EECE 890G: Data Mining and Warehousing
Fall 1999: T Th 11:00 a.m.––12:15 p.m.
Professor: Dr. Michael N. Huhns, Room 3A41, 777-5921, (786-2686 home), huhns@sc.edu
This course will present the current state of research in strategies for enterprise-access to data for decision support and knowledge discovery. The course will cover both research and industrial practice in business intelligence, spanning the following three processes:
- Data Warehousing – extracting, cleaning, and organizing data from transactional databases
- Data Mining – taking warehouse data and extracting patterns and relationships
- Decision Support – taking the patterns extracted from the data and making management decisions
In addition to normal lectures by the professor, the course will include student presentations of assigned topics. Use of a PC to develop and use databases and analyze data is required.
Texts:
OLAP Solutions: Building Multidimensional Information Systems, Erik Thomsen, John Wiley & Sons, Inc., 1997. (ISBN 0-471-14931-4)

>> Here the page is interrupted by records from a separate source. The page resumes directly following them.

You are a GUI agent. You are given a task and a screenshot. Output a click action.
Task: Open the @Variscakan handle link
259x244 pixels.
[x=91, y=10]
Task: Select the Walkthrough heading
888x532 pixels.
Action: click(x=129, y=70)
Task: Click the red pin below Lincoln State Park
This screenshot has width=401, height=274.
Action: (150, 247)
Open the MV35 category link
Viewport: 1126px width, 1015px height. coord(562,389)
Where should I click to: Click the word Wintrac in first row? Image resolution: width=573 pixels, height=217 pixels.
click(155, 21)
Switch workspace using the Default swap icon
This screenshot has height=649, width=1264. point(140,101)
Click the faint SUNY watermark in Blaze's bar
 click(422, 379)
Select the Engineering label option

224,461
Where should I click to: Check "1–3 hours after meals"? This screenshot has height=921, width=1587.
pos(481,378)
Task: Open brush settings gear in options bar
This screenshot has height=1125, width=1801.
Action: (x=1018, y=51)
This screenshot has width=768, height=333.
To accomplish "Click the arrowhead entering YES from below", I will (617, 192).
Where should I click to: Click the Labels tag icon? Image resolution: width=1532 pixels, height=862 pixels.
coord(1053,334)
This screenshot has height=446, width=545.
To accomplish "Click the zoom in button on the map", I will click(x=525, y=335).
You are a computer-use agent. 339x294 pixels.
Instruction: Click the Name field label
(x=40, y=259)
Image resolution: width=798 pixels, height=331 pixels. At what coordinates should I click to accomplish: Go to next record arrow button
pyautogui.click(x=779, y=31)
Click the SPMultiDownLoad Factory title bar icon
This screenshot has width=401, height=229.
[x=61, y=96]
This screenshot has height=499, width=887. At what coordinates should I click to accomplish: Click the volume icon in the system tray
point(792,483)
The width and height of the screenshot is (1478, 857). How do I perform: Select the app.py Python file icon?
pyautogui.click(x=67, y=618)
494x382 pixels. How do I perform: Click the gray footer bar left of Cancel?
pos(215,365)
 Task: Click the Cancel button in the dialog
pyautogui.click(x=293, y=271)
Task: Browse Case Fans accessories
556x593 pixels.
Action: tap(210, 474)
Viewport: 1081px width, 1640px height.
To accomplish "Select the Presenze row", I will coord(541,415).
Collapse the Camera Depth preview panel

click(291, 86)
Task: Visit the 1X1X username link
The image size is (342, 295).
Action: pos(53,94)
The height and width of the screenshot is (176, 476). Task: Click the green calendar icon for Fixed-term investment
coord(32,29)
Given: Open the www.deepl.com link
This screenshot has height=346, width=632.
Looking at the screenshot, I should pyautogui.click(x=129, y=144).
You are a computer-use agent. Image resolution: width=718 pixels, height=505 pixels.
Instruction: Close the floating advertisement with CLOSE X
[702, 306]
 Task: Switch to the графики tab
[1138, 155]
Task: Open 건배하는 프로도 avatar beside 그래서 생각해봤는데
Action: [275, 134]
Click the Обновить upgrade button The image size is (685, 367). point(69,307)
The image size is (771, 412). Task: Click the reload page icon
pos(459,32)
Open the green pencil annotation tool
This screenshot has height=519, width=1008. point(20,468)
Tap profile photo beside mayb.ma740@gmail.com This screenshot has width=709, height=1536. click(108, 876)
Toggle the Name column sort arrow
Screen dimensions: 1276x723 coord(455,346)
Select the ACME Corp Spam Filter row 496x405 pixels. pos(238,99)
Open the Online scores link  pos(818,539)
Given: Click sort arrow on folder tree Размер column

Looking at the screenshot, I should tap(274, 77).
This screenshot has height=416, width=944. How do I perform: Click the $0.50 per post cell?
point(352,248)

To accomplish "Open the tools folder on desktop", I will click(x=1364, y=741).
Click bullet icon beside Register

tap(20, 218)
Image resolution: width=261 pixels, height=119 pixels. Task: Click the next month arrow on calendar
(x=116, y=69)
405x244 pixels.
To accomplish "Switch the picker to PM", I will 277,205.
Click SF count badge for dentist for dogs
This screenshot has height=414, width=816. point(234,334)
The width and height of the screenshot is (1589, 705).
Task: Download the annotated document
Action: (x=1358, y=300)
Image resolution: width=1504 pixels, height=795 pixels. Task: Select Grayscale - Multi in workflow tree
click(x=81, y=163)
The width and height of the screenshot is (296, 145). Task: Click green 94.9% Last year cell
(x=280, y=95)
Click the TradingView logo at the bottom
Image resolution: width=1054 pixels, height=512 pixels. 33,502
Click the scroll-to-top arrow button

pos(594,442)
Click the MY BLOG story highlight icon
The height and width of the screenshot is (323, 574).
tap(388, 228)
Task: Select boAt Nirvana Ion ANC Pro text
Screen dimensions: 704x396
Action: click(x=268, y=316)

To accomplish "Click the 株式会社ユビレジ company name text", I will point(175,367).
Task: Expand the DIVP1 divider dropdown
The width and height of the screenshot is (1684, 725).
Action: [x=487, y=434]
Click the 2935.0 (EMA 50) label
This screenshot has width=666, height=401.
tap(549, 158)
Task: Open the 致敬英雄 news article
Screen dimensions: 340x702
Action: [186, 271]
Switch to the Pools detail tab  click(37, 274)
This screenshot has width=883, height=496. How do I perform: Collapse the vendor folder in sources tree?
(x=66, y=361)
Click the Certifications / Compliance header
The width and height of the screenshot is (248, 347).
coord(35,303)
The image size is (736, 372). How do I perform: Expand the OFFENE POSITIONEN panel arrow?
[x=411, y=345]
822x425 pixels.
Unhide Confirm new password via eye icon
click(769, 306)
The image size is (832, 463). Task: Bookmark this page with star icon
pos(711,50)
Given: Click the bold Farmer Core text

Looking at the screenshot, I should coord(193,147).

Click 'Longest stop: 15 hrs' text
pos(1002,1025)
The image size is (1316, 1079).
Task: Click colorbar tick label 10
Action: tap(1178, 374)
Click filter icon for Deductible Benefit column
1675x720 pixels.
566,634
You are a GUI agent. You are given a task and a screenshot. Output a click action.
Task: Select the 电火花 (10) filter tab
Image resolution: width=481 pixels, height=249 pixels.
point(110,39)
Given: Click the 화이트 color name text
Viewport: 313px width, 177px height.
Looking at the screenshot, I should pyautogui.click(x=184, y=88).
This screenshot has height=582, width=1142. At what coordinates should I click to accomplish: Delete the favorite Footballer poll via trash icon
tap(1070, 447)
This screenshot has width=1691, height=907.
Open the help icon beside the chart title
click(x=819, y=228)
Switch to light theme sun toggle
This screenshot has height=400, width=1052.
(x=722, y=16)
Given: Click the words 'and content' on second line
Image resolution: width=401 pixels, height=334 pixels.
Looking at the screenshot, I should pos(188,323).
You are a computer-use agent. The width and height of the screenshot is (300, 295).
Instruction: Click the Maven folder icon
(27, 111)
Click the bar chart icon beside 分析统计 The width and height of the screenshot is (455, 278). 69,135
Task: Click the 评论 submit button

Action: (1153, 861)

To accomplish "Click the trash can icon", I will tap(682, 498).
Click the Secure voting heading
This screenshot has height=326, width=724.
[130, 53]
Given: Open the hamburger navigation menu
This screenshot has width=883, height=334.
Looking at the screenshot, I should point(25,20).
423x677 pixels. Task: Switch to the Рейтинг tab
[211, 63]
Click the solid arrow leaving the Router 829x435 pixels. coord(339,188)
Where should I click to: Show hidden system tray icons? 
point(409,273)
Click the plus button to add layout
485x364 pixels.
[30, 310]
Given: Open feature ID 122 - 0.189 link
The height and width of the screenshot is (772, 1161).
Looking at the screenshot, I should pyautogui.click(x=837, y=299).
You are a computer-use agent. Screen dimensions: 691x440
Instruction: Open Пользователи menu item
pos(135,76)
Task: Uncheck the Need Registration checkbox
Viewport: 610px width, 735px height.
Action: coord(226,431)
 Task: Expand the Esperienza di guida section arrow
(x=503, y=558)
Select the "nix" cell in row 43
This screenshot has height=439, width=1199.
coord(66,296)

Microsoft Data Warehousing, Robert S. Craig, Joseph A. Vivona, and David Bercovitch, John Wiley & Sons, Inc., 1999. (ISBN 0-471-32761-1)
Introduction to Data Mining, Hand, Mannila, and Smyth, MIT Press, Cambridge, MA, 2000. (We will have a preprint version of this.)
The texts will be supplemented with assigned research papers.
Course Outline
- (One week) Introduction: trends in information systems
- Definition and motivations for data warehouses
- (Two weeks) Principles of Data Warehousing
- Types of data
- Conceptual architectures
- Design techniques and logical architectures
- Dimensional modeling
- Star and snowflake schemas (Slides)
- Temporal and spatial dimensions of data
- (Three weeks) Creating a Data Warehouse
- Data capture
- Replication
- Data cleaning
- (One week) Metadata, Ontologies, and Registries
- (One week) Introduction to Tasks of Data Mining
- (Two weeks) Statistical Evaluation of Data
- Parametric and nonparametric models
- Estimation
- Variance and bias
- (One week) Data Preparation: segmentation, outliers, and training sets
- (One week) Data Reduction
- (Two weeks) Data Modeling and Prediction
- Classification: regression, similarity, Bayesian, decision trees, and neural nets
- Clustering: hierarchical and nonhierarchical
- (Throughout the course) Case Studies
Grading
30% Approximately 10 problem sets and programming assignments
10% Analysis and presentation of research paper or experimental project
30% Midterm exam
30% Final exam